И Гариб начал смывать краску с лица.
9
Эй, купец! Береги свое счастье! Знай, шесть мешков, наполненных скорпионами, подстерегают его, и жадность готова развязать эти мешки. Было так. Шах Ахмад сидел в комнате шахини на сундуке.
— А она на самом деле красивая… эта… жена купца?
— Такая красавица, что, глядя на нее, можно только посвистывать, — сказал Шавелед.
Шах швырнул ему кошелек с серебром, и Шавелед покинул покои. Шах сказал:
— Сейчас же повелю схватить ее!
— Вот как! — сказала шахиня. — Если ты ее схватишь, весь базар будет говорить: «Это тот шах Ахмад, который отнимает жен у купцов!»
— Ну и пусть! Какое мне дело! Шахиня подбоченилась:
— Уж если начнут говорить…. Всем известно: беда валится на голову с языка.
— Но если она красавица, ей место в моем дворце, а не в мешке какого-то купчишки!
— Никуда она не денется, — сказала шахиня. — Когда караван уйдет, пошли вдогонку переодетых воинов. Под видом разбойников они нападут, схватят красотку, и пусть будет славен аллах в небесах!
И опять черный ворон ночи взял под крыло золотое яйцо небосвода. Мирно звякал бубенец в хвосте каравана. Жадно вдыхая ночной воздух, покачивалась на верблюде в кеджебе-паланкине белолицая Гюль-Нагаль. Впереди рядом с караванбаши шел Эзбер-ходжа, заткнув обе полы халата за пояс. Вдруг позади послышались топот копыт, разбойный свист, крик о помощи. Эзбер-ходжа бросился назад, подбежал к своим верблюдам и остолбенел.
Какие-то разбойники в лохмотьях, из-под которых выглядывала одежда ясаулов, схватили Гюль-Нагаль, заткнули ей рот и, перекинув через седло, приторачивали к коню. А она, стараясь отбиться, извивалась в их руках как змея.
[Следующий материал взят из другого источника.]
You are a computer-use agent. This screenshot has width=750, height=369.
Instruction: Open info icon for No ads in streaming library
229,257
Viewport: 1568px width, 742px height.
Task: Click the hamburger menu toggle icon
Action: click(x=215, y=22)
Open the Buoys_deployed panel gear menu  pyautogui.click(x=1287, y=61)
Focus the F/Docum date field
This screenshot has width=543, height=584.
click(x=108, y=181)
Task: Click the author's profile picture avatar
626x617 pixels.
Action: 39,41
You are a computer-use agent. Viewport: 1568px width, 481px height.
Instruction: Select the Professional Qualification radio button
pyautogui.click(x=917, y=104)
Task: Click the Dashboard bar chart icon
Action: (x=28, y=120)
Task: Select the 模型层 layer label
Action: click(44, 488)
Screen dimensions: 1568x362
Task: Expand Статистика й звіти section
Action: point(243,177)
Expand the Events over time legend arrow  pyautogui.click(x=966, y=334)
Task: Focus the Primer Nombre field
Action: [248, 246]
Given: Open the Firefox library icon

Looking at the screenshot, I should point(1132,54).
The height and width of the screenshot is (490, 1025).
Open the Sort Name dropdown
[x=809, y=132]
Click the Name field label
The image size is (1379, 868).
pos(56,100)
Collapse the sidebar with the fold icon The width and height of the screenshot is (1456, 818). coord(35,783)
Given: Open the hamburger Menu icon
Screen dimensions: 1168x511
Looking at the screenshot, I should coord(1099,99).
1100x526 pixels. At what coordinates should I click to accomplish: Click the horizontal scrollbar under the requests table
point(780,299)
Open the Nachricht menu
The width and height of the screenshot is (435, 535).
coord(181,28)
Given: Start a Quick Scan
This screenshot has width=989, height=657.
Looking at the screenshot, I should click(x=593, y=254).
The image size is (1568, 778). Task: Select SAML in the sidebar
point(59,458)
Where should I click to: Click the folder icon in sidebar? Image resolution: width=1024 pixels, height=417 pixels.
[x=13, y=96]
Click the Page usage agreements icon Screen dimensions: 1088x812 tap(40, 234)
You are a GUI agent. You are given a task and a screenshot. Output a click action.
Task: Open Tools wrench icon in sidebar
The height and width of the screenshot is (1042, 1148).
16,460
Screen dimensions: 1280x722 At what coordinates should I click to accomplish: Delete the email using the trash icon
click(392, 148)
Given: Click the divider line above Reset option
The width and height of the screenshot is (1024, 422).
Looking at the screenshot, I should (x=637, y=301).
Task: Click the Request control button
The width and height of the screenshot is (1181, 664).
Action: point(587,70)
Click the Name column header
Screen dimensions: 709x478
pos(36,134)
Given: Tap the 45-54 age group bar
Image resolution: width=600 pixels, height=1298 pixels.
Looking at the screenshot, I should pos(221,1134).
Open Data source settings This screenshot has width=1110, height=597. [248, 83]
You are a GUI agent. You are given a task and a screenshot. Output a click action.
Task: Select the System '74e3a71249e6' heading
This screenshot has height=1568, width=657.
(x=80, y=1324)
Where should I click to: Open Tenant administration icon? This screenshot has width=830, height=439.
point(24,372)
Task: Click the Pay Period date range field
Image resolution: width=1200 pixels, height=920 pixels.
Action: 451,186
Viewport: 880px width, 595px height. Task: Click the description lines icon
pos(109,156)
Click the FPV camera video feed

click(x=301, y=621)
Эзбер-ходжа смотрел, выпучив глаза. Разбойники захохотали, гикнули и умчались, и пыль от копыт их коней заслонила звезды. Эзбер-ходжа сказал:
— Эй, шах! Пусть и смерть тебе на здоровье будет! — подошел к остановившемуся каравану, взобрался в опустевшее кеджебе, вздохнул и поник головой.
10
Шах Амад пребывал на троне. Достойные сидеть сидели, другие же остались стоять. На почетном месте восседали послы в чужеземных одеждах. Шахиншахский посол говорил:
— … На это я ответил шахиншаху так: «Правитель, который задумал сделать своих подданных хорошими людьми, должен прежде сам стать хорошим человеком, дабы не уподобиться тому глупцу, который решил выпрямить кривую тень, не выпрямив самого предмета, который дает эту тень».
— Мудро! Мудро! — закивал шах Ахмад. — Шахиншаху делает честь, что у него такие визири, как ты…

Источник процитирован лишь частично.